Edwin Muir, poète de l’intégrité
Alain Suied

Traducteur de Kafka, critique et poète, Edwin Muir est né dans les Orcades (Ecosse) en 1887, il est mort à Cambridge (Angleterre) en 1959.
Il fut admiré par T.S. Eliot qui composa une édition de ses Poèmes choisis (Faber and Faber, Londres).
Sa voix, intime et subtile, est l’une des plus belles, des plus travaillées de la poésie de langue anglaise du XXe siècle.

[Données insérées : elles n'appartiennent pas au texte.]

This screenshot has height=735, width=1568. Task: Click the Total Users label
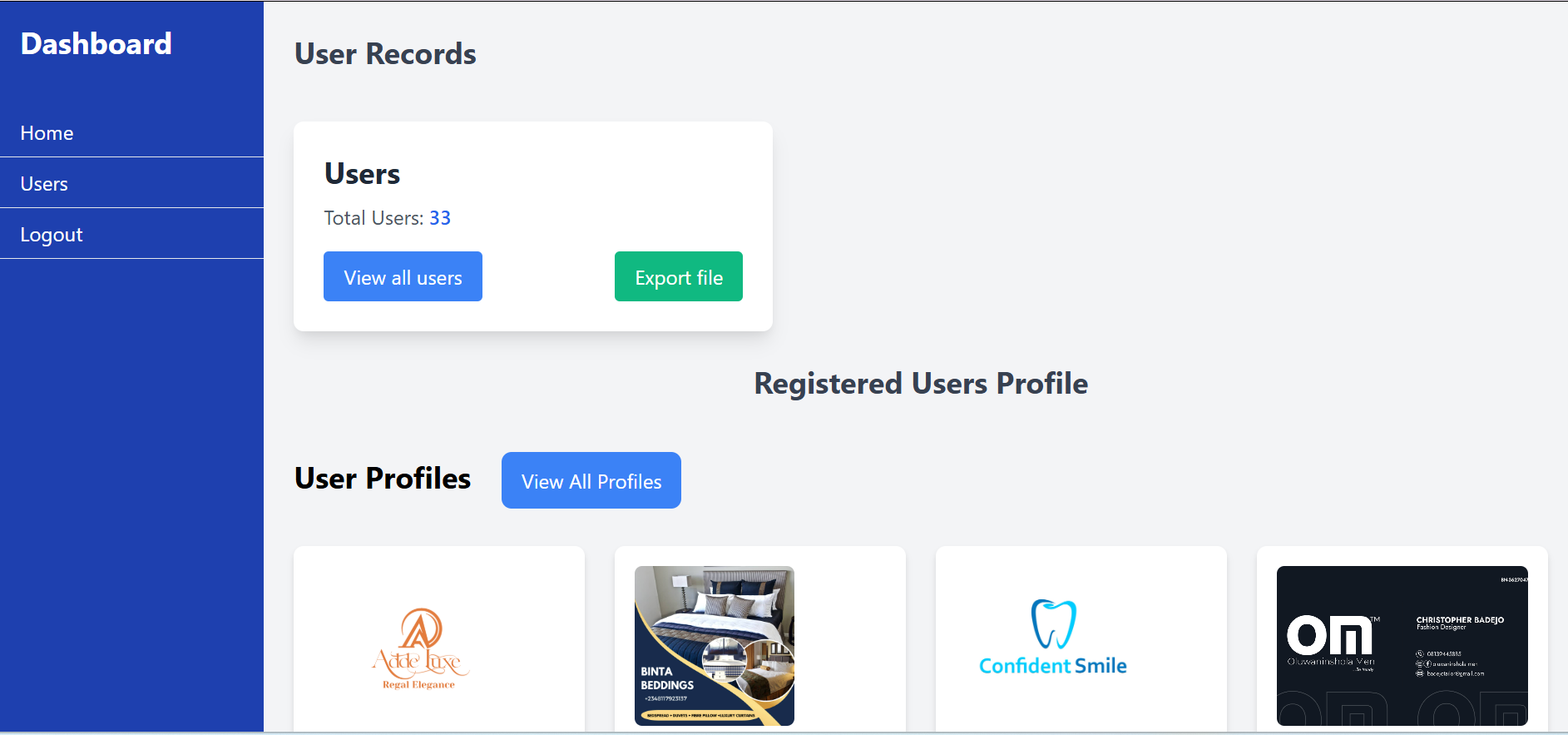pos(373,218)
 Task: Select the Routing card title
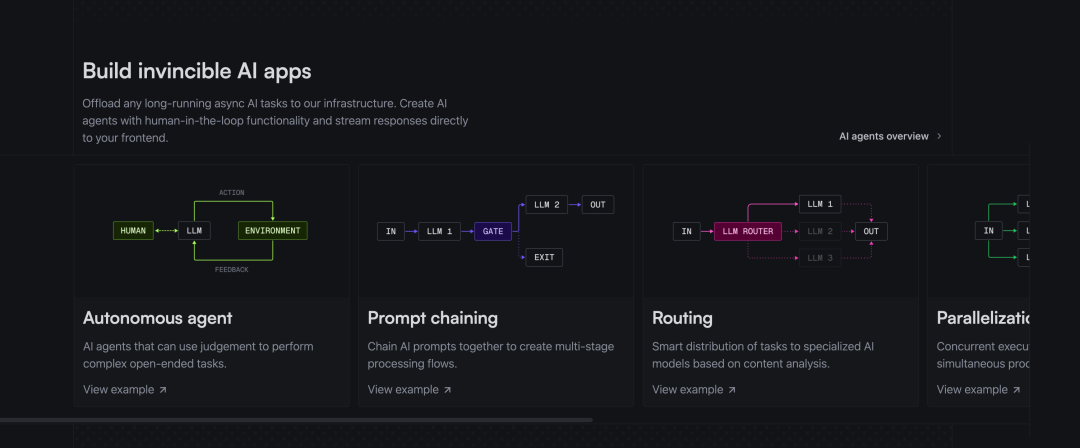pos(682,318)
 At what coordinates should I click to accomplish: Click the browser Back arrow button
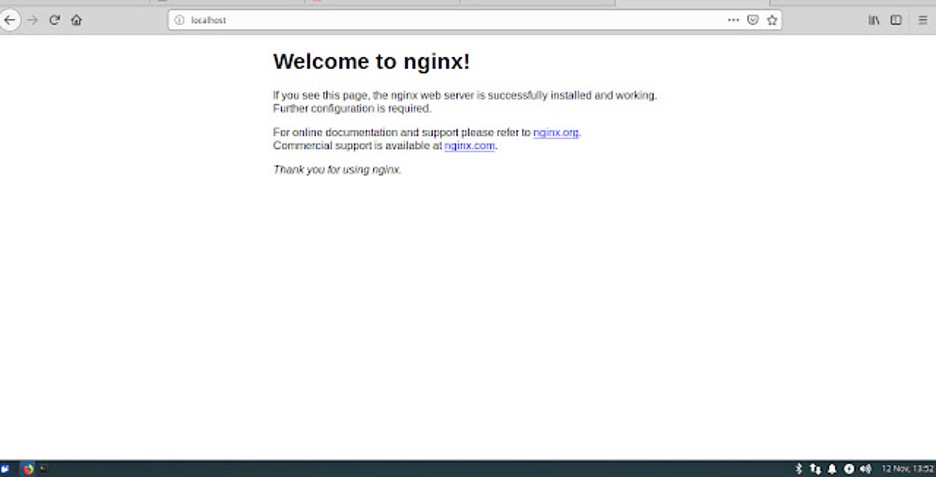point(10,20)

Le symbole n’y est pas abstraction - mais coup de sonde dans le mystère vivant. Admirateur de Milton, en quête de la forme idéale pour dire l’âme humaine, pour dire la vie blessée par l’absence et le mystère, pour dire le passage des générations (voir Les Pères), pour dire l’impossible retour vers le “Lieu originel”, ce poète “de la pensée et de l’image”, ce décrypteur du vivant voyait dans Platon la “plus vraie des poésies”.

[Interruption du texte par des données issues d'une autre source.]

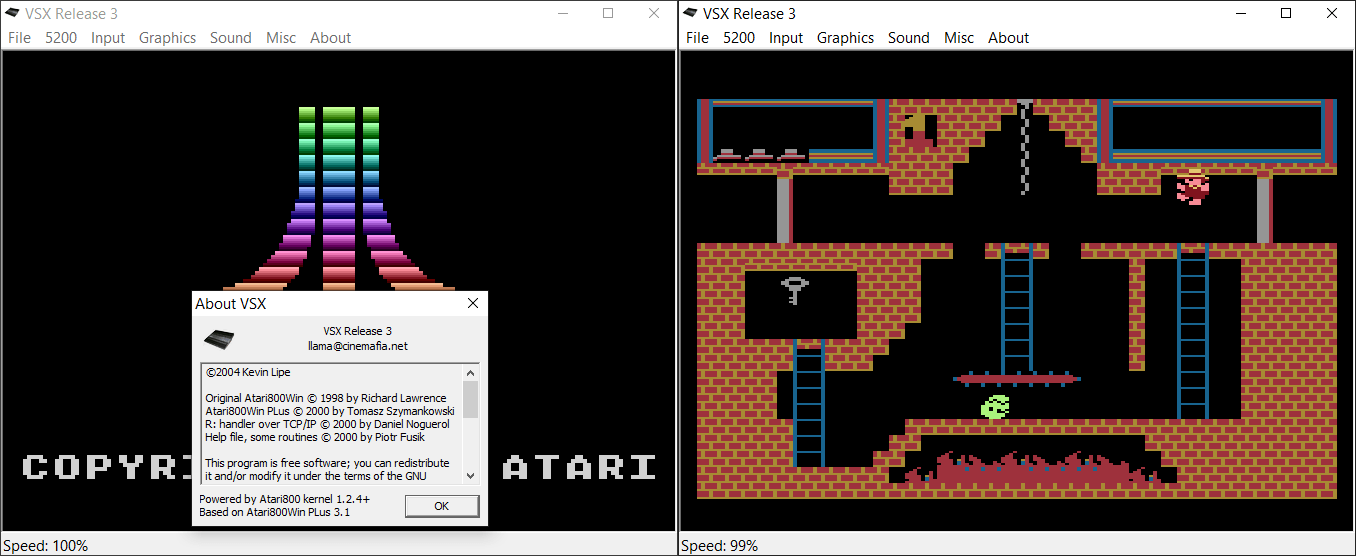Click right window's title bar app icon
Viewport: 1356px width, 556px height.
(x=690, y=13)
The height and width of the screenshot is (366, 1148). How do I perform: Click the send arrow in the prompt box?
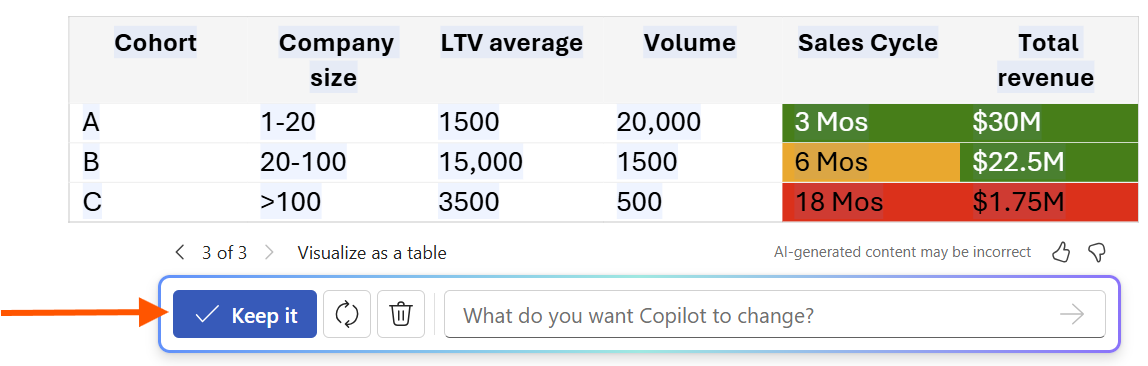click(x=1072, y=315)
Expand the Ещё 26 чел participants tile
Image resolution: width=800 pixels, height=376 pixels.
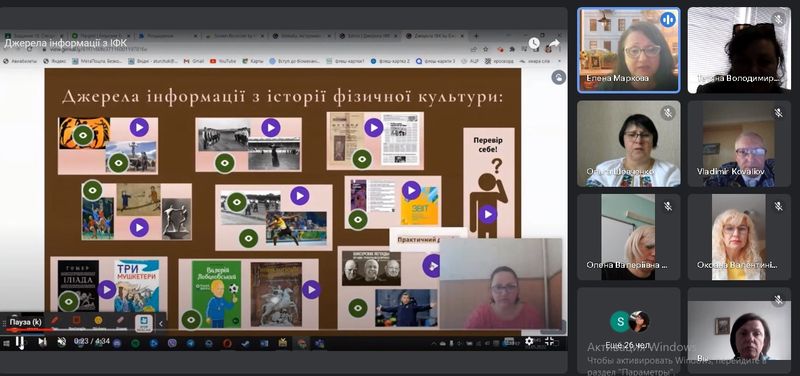tap(628, 330)
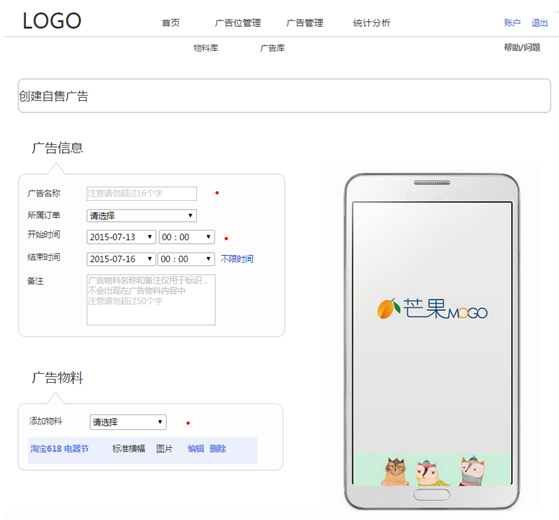Go to 首页 in top navigation

tap(171, 23)
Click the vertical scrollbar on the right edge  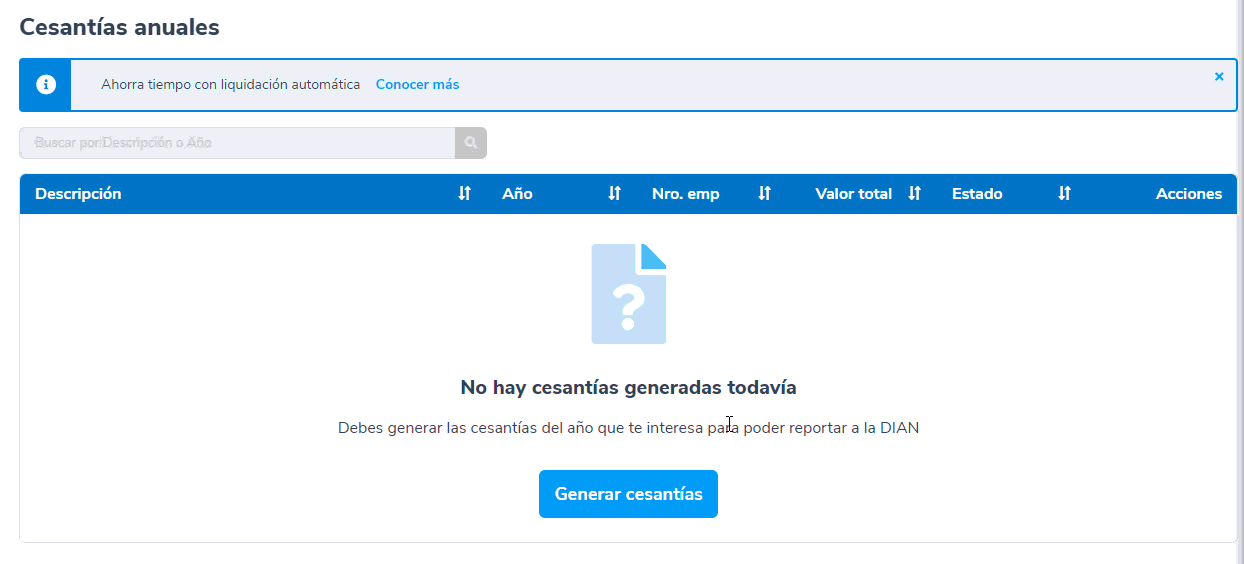pyautogui.click(x=1239, y=280)
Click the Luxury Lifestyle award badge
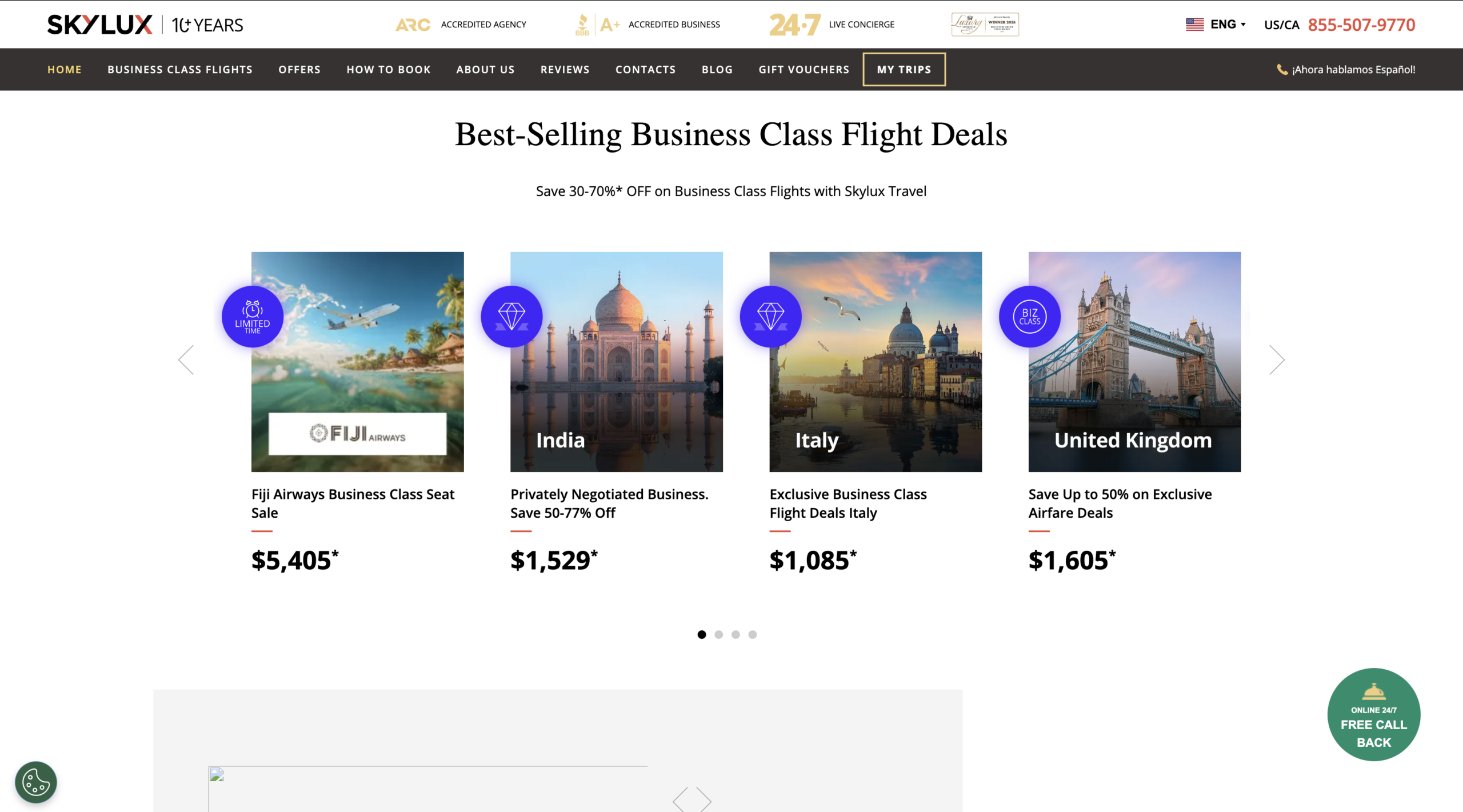Screen dimensions: 1463x812 click(x=985, y=25)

“Intégrité” : tel est le mot que T.S. Eliot emploie d’emblée pour définir Edwin Muir.
Il n’est pas indifférent à l’Histoire et témoigne pour l’Ecosse “industrialisée” ainsi que pour la multiple et unique tragédie des Pays de l’Est.
Muir connut la gloire...pour son Autobiographie, publiée par Graywolf Press.